KNOX MOUNTAIN FIRST LOOKOUT
Kelowna, BC
BENCH worked with the City of Kelowna and artist and sy’ilx knowledge keeper Krystal Withakay to reimagine a viewpoint on Knox Mountain, the city’s largest and most well-used natural area park. An existing parking lot was reconfigured to improve layout efficiency and safety, yielding a new space for gathering and reflection with a spectacular prospect overlooking Okanagan Lake.
The project features a striking, large-scale installation by sy’ilx master carver Les Louis and graphic artist Emily Pooley. Story poles and graphic panels each represent a distinct aesthetic interpretation of the four food chiefs, a foundational sy’ilx cultural narrative that guides systems of governance, ethics, self-reliance, stewardship, and life ways. The configuration of the story poles references a tuktánixw (summer home).
Materials reclaimed from site demolition were incorporated into new details; concrete bollards and the bases of outmoded interpretive signage were cut into pieces to fill gabion baskets, while large boulders which were scattered about the perimeter of the parking area and impeded safe pedestrian circulation now anchor new pockets of xeric plant species found throughout of the broader park.
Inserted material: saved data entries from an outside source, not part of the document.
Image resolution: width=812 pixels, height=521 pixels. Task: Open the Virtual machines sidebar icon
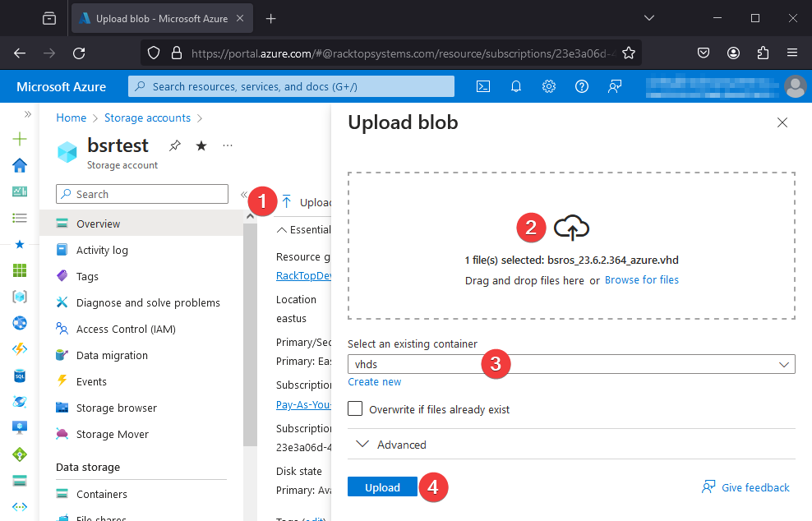pyautogui.click(x=20, y=426)
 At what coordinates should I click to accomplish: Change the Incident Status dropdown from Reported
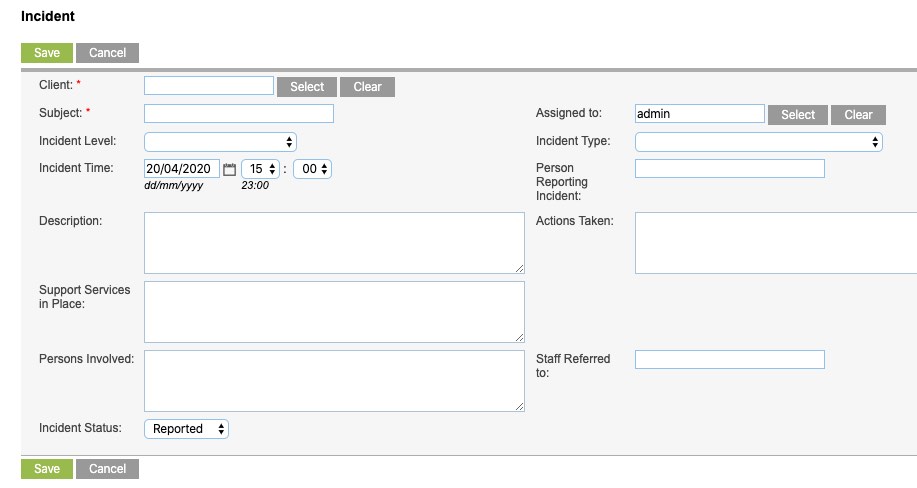[x=187, y=429]
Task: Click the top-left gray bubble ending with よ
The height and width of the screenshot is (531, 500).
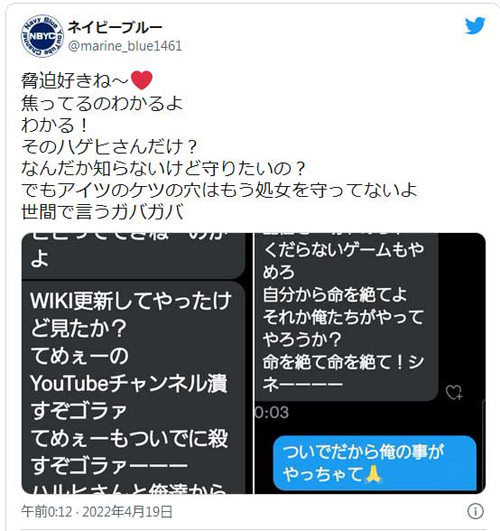Action: [x=133, y=256]
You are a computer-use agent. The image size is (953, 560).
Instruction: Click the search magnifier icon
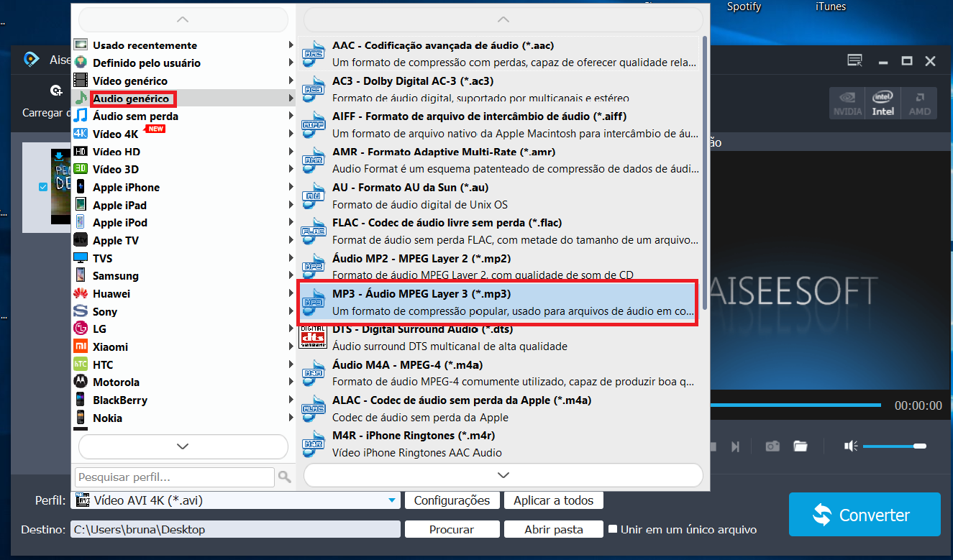285,477

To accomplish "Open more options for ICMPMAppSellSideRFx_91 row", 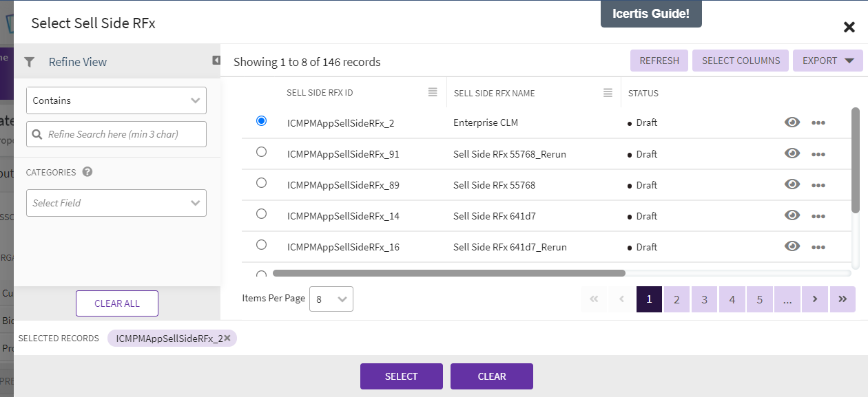I will (818, 154).
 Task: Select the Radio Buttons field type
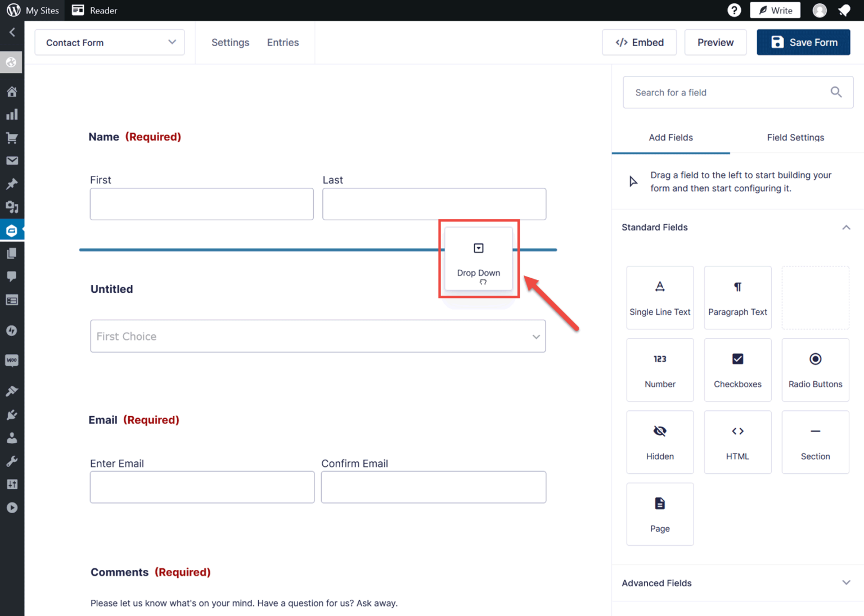pos(815,370)
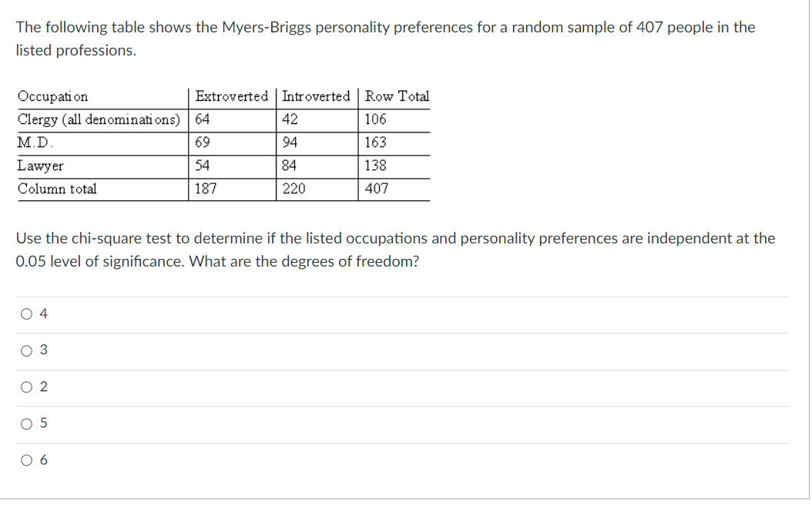Viewport: 812px width, 520px height.
Task: Click the Lawyer row label
Action: click(41, 166)
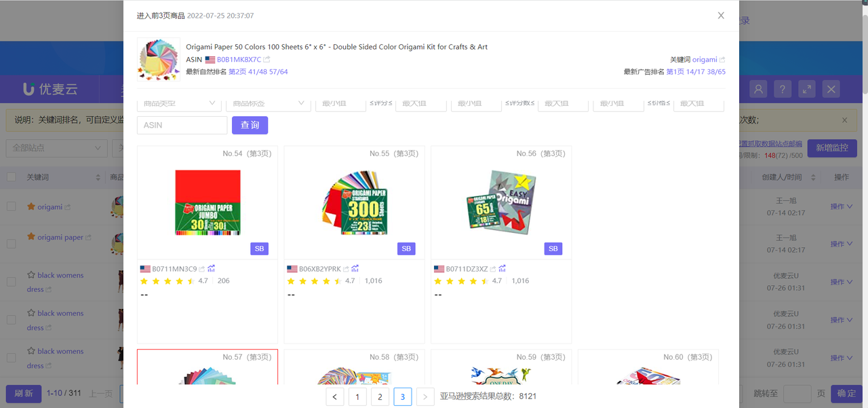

Neither power nor a municipal water connection are available at the site, and thus an experimental modular irrigation system housed within a half-seacan has been deployed for the first two years after construction. The installation will be monitored for potential application in other remote, unserviced locations to allow for establishment irrigation to improve long-term success of restoration plantings.